I am sorry, but from my life's experiences, children are not just "responsibilities" to be fulfilled... They are waaay more than that. Irregardless of the maritial status, a baby on the way--especially an unwanted pregnancy--makes folks do many things--even change their whole attitude about life in general... I've seen it done numerous times...


Quote:
My goal was not to change his mind, but to enjoy the time that we had together because I thought we enjoyed each other's company. I guess I was wrong and I just wasted the last 3 months thinking the wrong thing.
Of course, you NEVER want to change your love's mind--that is called manipulation. It is a pity, he only is beginning to realize about enjoying your company...

And don't think of it as wasted time... I've been there, done that... Think of it as a love-lesson and move from there--a spiritual quest in this life to expand your understanding about yourself and your interaction with others... Should you really feel bad because you loved and you made yourself vunerable???

Quote:
One more thing....its funny that you say he will contact me to see how I was doing because as I type this reply I noticed that he sent me a text message asking me how I was doing and how concerned he is about me. I don't think I'm going to answer because I don't think he deserves to know.
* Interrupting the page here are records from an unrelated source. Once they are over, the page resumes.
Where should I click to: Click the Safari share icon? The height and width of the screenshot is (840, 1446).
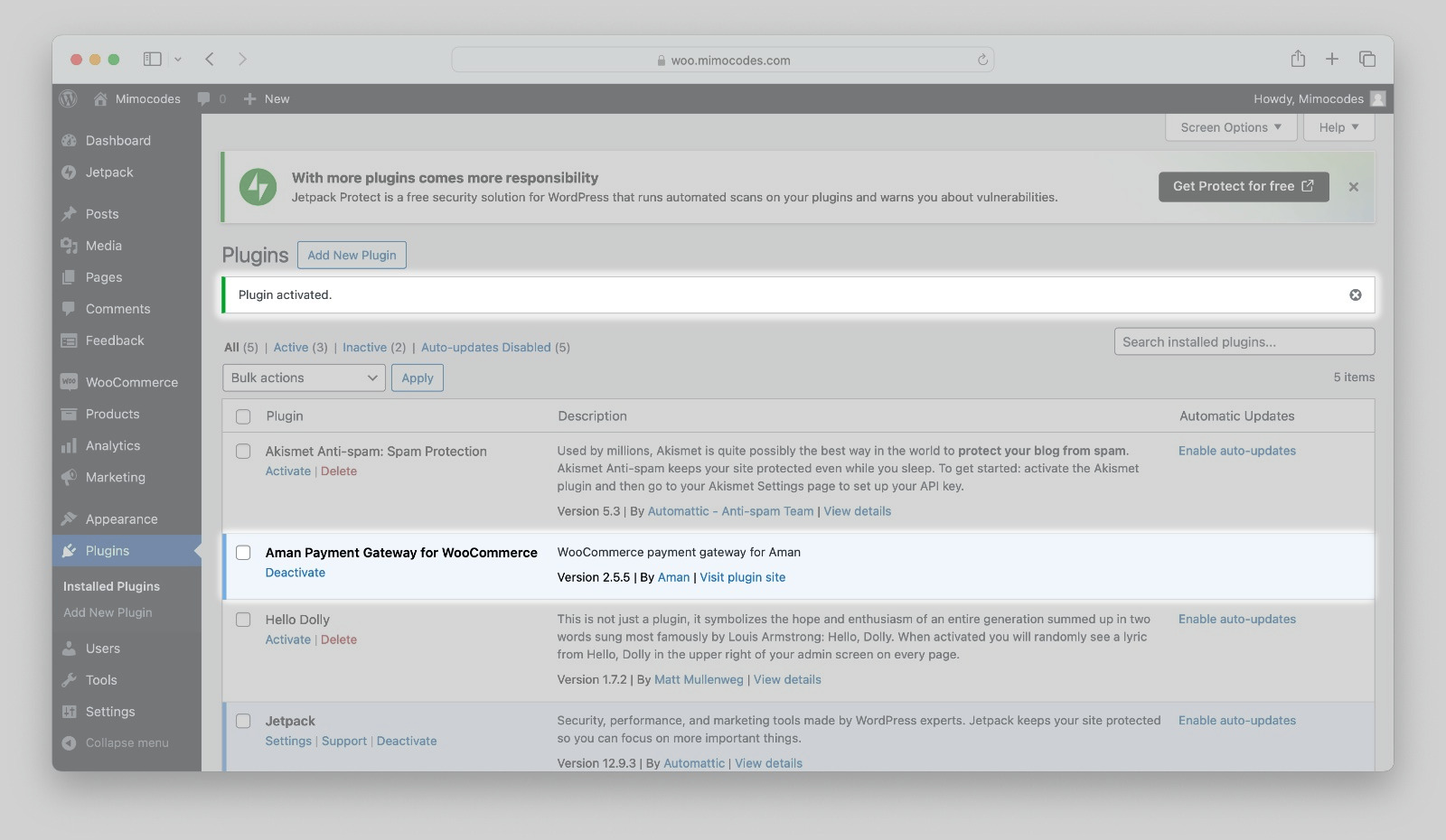(x=1298, y=60)
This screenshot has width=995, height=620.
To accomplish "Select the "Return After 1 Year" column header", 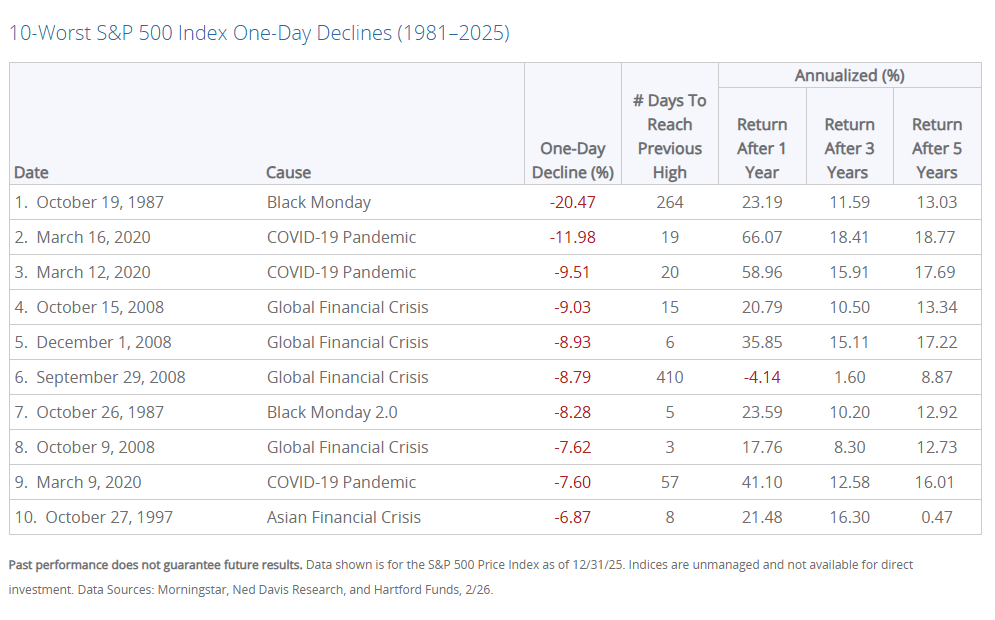I will 761,148.
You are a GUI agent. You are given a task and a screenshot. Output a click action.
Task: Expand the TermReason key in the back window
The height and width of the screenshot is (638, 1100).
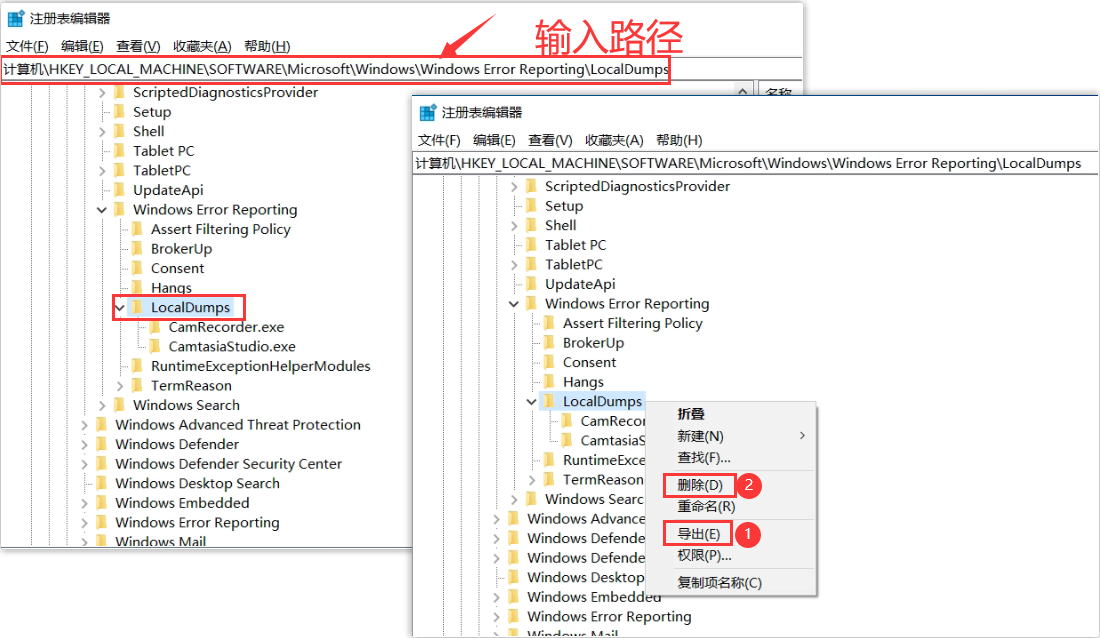click(x=120, y=386)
I need to get away from him and thinking about him and I can't do that with him calling and texting me.
Now here come the introspection and self preservation... This situation calls into question how well do you trust and know yourself? If you love all that you are and open enough to expand your boundaries to whatever is possible, then you would need to decide that whatever your love's problems with who he is and what he's all about--you can choose to deal with them or you can choose not...

The fact that he is "text messaging" you is maybe his way of apologizing for how he ended it.

Maybe he is trying to reconnect with you... Maybe he's not...

Either way, you need to decide if it has ended for yourself--of course on your own time when you feel up to it... If you do not want to speak to him now, fine. But is some way, you will have to speak to him...

So do you want to be as ignorant as he was to dump you and yell and scream at him?

Or will you respond in loving-kindness?